About this task ▸
Print every record word for word.

Provided material ▸
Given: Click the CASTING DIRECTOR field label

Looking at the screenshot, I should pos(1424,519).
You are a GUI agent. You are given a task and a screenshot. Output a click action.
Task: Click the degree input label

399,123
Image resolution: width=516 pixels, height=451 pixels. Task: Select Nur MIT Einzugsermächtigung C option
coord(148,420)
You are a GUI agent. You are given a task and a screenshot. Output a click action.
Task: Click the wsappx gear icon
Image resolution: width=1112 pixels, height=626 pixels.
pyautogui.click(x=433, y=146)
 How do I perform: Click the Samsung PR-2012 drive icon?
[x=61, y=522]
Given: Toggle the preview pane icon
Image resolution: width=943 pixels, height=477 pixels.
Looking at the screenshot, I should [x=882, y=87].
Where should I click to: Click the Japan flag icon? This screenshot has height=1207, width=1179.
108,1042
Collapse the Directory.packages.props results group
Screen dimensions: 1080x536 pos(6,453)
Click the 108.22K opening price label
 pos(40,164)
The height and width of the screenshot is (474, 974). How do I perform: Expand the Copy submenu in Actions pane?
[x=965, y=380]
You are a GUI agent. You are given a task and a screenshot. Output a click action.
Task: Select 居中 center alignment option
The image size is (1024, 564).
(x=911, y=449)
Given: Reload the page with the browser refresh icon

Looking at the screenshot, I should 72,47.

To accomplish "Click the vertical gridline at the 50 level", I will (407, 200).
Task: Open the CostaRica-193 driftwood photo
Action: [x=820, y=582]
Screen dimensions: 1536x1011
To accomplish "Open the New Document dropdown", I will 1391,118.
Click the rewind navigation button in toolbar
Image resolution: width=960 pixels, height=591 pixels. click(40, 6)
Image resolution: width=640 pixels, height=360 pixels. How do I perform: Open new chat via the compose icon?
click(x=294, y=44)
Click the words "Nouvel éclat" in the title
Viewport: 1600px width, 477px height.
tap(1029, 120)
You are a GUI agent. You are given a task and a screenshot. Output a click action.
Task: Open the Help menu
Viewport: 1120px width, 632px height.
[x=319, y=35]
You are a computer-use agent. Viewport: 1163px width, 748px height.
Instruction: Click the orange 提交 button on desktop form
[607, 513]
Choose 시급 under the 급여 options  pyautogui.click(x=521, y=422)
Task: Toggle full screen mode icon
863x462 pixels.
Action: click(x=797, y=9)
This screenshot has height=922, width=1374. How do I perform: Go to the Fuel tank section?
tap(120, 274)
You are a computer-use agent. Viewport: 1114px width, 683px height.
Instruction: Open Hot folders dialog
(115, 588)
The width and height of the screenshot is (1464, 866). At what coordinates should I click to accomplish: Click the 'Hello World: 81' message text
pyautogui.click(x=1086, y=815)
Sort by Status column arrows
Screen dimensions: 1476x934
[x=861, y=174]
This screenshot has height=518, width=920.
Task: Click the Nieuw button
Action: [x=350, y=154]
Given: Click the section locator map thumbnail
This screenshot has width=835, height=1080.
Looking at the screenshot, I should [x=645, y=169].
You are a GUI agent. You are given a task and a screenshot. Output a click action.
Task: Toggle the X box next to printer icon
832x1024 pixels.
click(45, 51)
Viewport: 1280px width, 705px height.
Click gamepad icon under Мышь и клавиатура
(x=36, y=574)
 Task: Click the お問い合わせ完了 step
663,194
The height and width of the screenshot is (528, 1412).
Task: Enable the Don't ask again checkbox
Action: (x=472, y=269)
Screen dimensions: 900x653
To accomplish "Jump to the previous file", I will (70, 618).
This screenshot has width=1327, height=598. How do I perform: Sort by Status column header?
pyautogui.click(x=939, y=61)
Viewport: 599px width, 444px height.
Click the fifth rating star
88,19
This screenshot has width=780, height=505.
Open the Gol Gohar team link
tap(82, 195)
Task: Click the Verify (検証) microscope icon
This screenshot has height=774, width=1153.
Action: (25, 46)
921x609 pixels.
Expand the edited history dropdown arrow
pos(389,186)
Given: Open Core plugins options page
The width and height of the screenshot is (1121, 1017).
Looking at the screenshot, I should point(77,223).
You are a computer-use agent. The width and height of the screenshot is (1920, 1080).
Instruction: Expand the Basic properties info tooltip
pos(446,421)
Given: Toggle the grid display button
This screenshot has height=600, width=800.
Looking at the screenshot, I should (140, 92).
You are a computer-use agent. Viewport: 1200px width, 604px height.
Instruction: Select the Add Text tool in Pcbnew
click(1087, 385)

Solved problem ▸
Given: Click the CASTING DIRECTOR field label

Looking at the screenshot, I should pos(1424,519).
You are a GUI agent. You are given a task and a screenshot. Output a click action.
Task: Click the degree input label

399,123
Image resolution: width=516 pixels, height=451 pixels. Task: Select Nur MIT Einzugsermächtigung C option
coord(148,420)
You are a GUI agent. You are given a task and a screenshot. Output a click action.
Task: Click the wsappx gear icon
Image resolution: width=1112 pixels, height=626 pixels.
pyautogui.click(x=433, y=146)
 How do I perform: Click the Samsung PR-2012 drive icon?
[x=61, y=522]
Given: Toggle the preview pane icon
Image resolution: width=943 pixels, height=477 pixels.
Looking at the screenshot, I should [x=882, y=87].
Where should I click to: Click the Japan flag icon? This screenshot has height=1207, width=1179.
108,1042
Collapse the Directory.packages.props results group
Screen dimensions: 1080x536 pos(6,453)
Click the 108.22K opening price label
 pos(40,164)
The height and width of the screenshot is (474, 974). How do I perform: Expand the Copy submenu in Actions pane?
[x=965, y=380]
You are a GUI agent. You are given a task and a screenshot. Output a click action.
Task: Select 居中 center alignment option
The image size is (1024, 564).
(x=911, y=449)
Given: Reload the page with the browser refresh icon

Looking at the screenshot, I should 72,47.

To accomplish "Click the vertical gridline at the 50 level", I will (407, 200).
Task: Open the CostaRica-193 driftwood photo
Action: [x=820, y=582]
Screen dimensions: 1536x1011
To accomplish "Open the New Document dropdown", I will 1391,118.
Click the rewind navigation button in toolbar
Image resolution: width=960 pixels, height=591 pixels. click(40, 6)
Image resolution: width=640 pixels, height=360 pixels. How do I perform: Open new chat via the compose icon?
click(x=294, y=44)
Click the words "Nouvel éclat" in the title
Viewport: 1600px width, 477px height.
tap(1029, 120)
You are a GUI agent. You are given a task and a screenshot. Output a click action.
Task: Open the Help menu
Viewport: 1120px width, 632px height.
[x=319, y=35]
You are a computer-use agent. Viewport: 1163px width, 748px height.
Instruction: Click the orange 提交 button on desktop form
[607, 513]
Choose 시급 under the 급여 options  pyautogui.click(x=521, y=422)
Task: Toggle full screen mode icon
863x462 pixels.
Action: click(x=797, y=9)
This screenshot has height=922, width=1374. How do I perform: Go to the Fuel tank section?
tap(120, 274)
You are a computer-use agent. Viewport: 1114px width, 683px height.
Instruction: Open Hot folders dialog
(115, 588)
The width and height of the screenshot is (1464, 866). At what coordinates should I click to accomplish: Click the 'Hello World: 81' message text
pyautogui.click(x=1086, y=815)
Sort by Status column arrows
Screen dimensions: 1476x934
[x=861, y=174]
This screenshot has height=518, width=920.
Task: Click the Nieuw button
Action: [x=350, y=154]
Given: Click the section locator map thumbnail
This screenshot has width=835, height=1080.
Looking at the screenshot, I should [x=645, y=169].
You are a GUI agent. You are given a task and a screenshot. Output a click action.
Task: Toggle the X box next to printer icon
832x1024 pixels.
click(45, 51)
Viewport: 1280px width, 705px height.
Click gamepad icon under Мышь и клавиатура
(x=36, y=574)
 Task: Click the お問い合わせ完了 step
663,194
The height and width of the screenshot is (528, 1412).
Task: Enable the Don't ask again checkbox
Action: (x=472, y=269)
Screen dimensions: 900x653
To accomplish "Jump to the previous file", I will (70, 618).
This screenshot has width=1327, height=598. How do I perform: Sort by Status column header?
pyautogui.click(x=939, y=61)
Viewport: 599px width, 444px height.
Click the fifth rating star
88,19
This screenshot has width=780, height=505.
Open the Gol Gohar team link
tap(82, 195)
Task: Click the Verify (検証) microscope icon
This screenshot has height=774, width=1153.
Action: (25, 46)
921x609 pixels.
Expand the edited history dropdown arrow
pos(389,186)
Given: Open Core plugins options page
The width and height of the screenshot is (1121, 1017).
Looking at the screenshot, I should point(77,223).
You are a computer-use agent. The width and height of the screenshot is (1920, 1080).
Instruction: Expand the Basic properties info tooltip
pos(446,421)
Given: Toggle the grid display button
This screenshot has height=600, width=800.
Looking at the screenshot, I should (140, 92).
You are a computer-use agent. Viewport: 1200px width, 604px height.
Instruction: Select the Add Text tool in Pcbnew
click(1087, 385)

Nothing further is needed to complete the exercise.